(Excerpted records Opens)
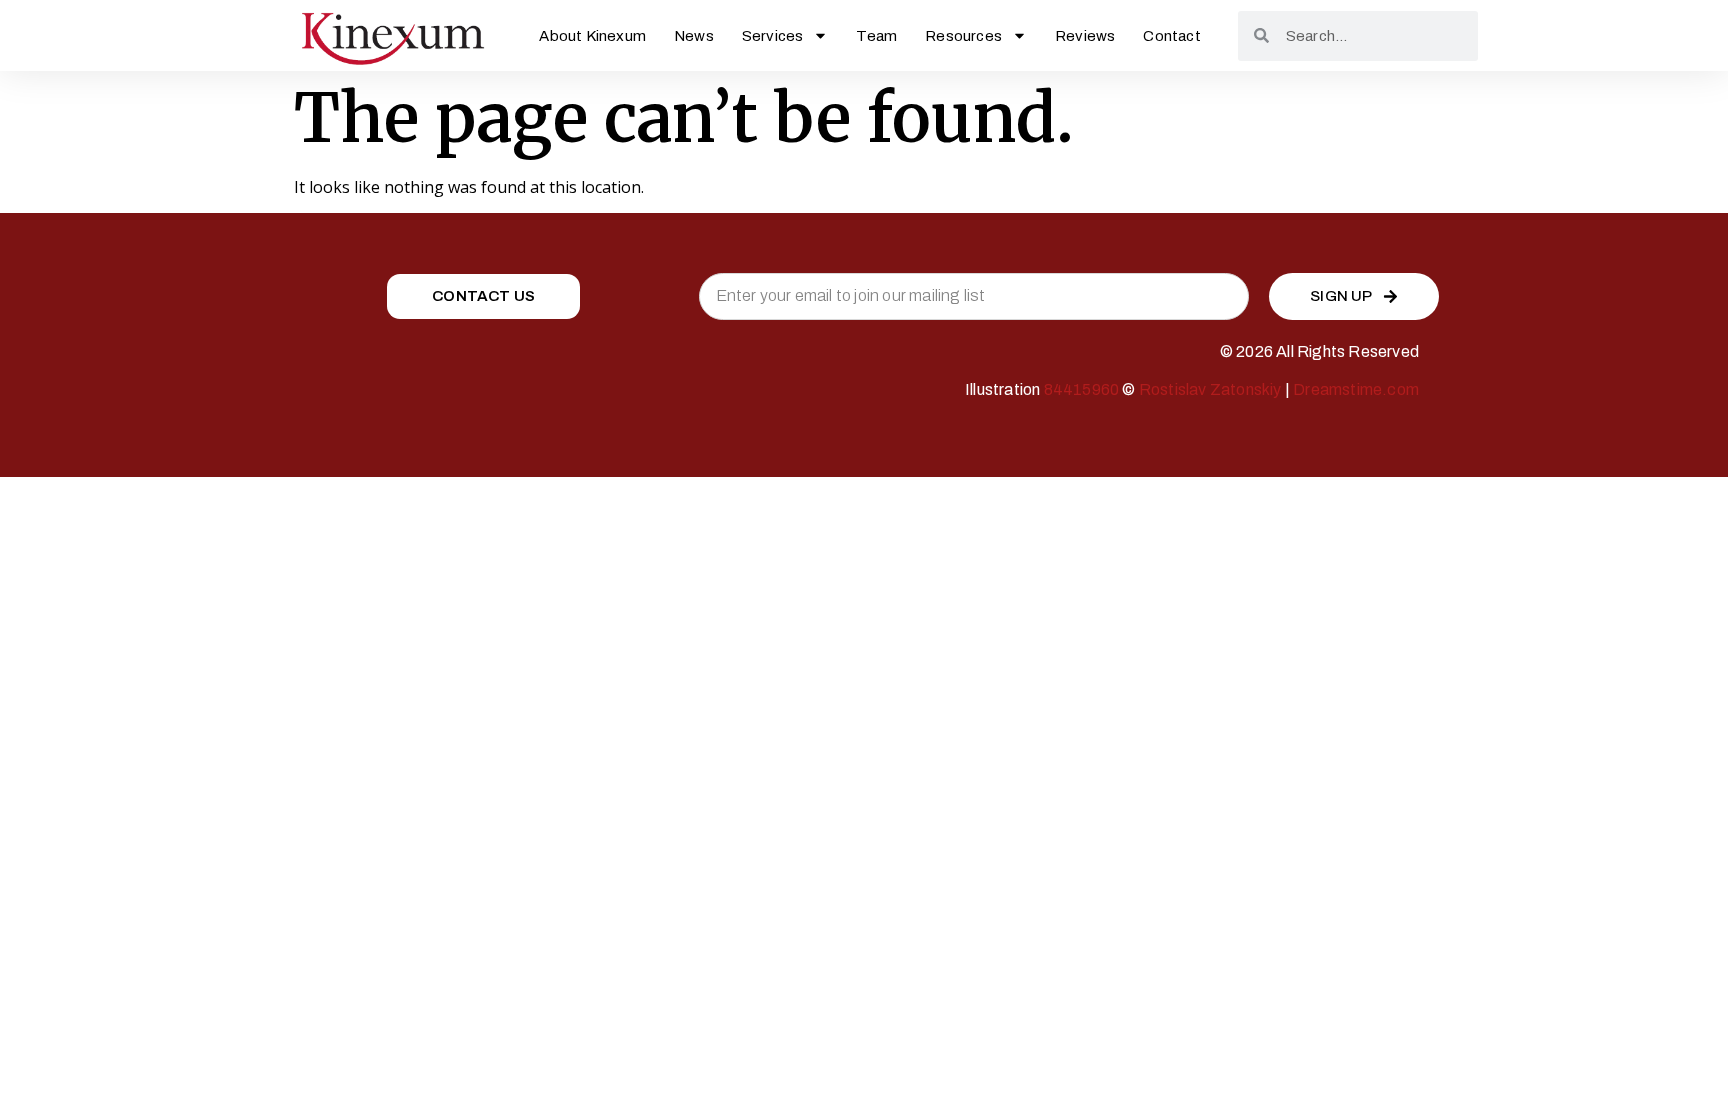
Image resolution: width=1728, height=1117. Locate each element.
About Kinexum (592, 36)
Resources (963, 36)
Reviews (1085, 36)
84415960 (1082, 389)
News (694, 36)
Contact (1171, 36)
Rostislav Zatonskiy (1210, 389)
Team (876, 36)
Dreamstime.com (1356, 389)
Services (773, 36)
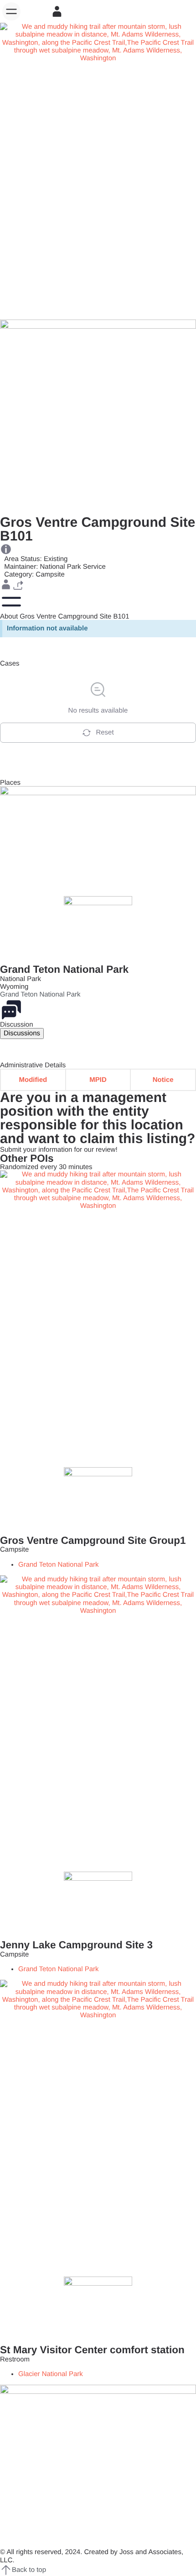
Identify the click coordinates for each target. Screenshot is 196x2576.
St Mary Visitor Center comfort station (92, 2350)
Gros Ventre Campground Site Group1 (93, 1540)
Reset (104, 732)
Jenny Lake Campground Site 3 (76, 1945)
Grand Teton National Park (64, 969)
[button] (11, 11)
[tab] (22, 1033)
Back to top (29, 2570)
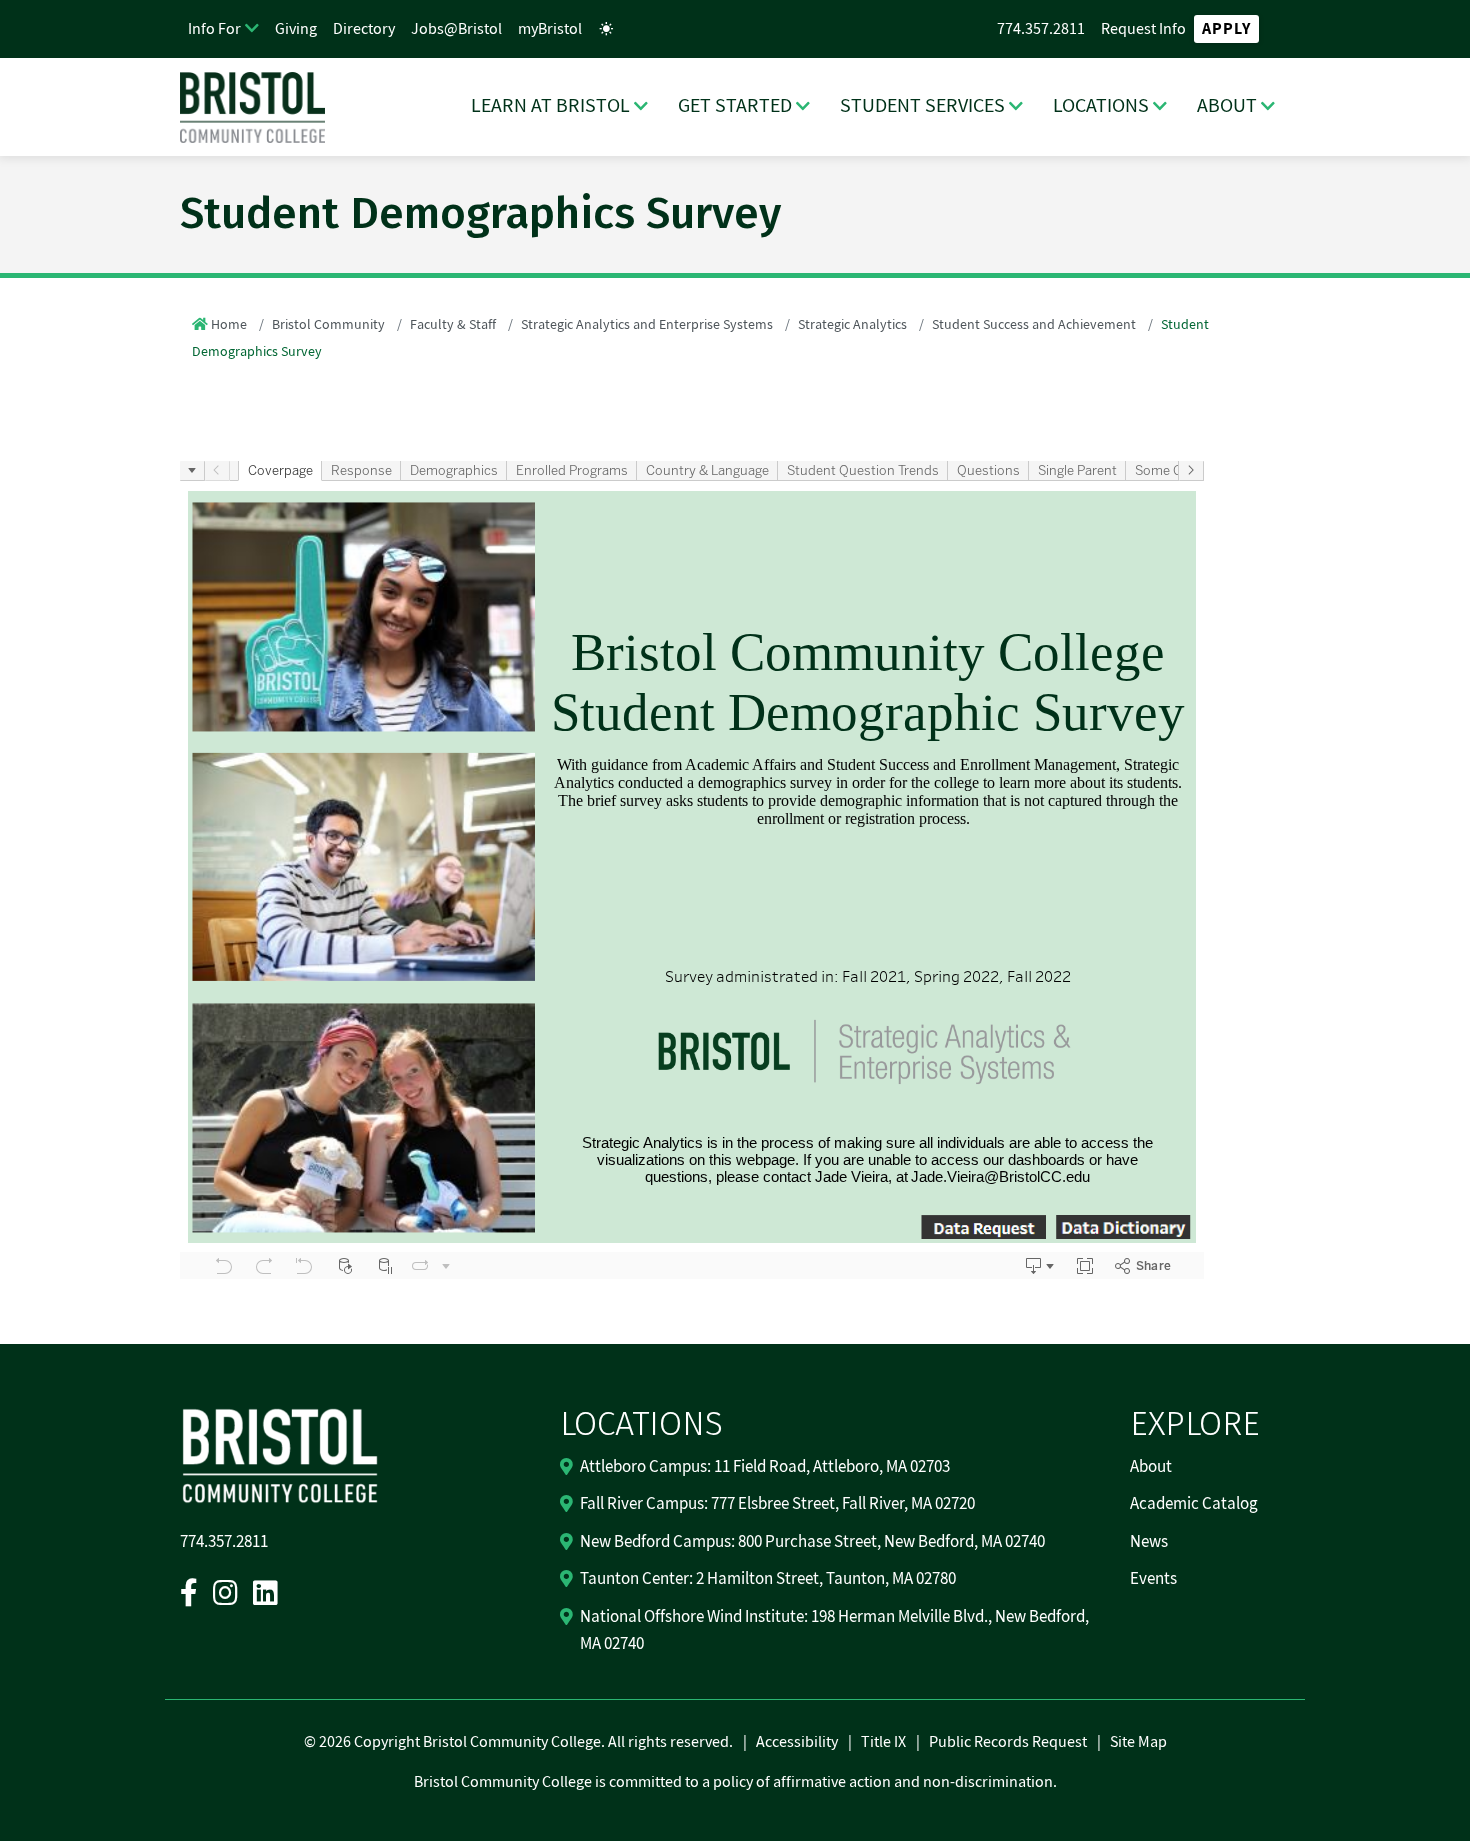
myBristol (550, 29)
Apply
(Excerpted records Closes)
> **Activity**
Word for word, return the records shown above without their pictures.

> **Written response**
Image resolution: width=1728, height=1117. Locate each element.
About Kinexum (592, 36)
Resources (963, 36)
Reviews (1085, 36)
84415960 (1082, 389)
News (694, 36)
Contact (1171, 36)
Rostislav Zatonskiy (1210, 389)
Team (876, 36)
Dreamstime.com (1356, 389)
Services (773, 36)
Identify the click coordinates for each target. Screenshot is 196x2576.
St Mary Visitor Center comfort station (92, 2350)
Gros Ventre Campground Site Group1 (93, 1540)
Reset (104, 732)
Jenny Lake Campground Site 3 (76, 1945)
Grand Teton National Park (64, 969)
[button] (11, 11)
[tab] (22, 1033)
Back to top (29, 2570)
myBristol (550, 29)
Apply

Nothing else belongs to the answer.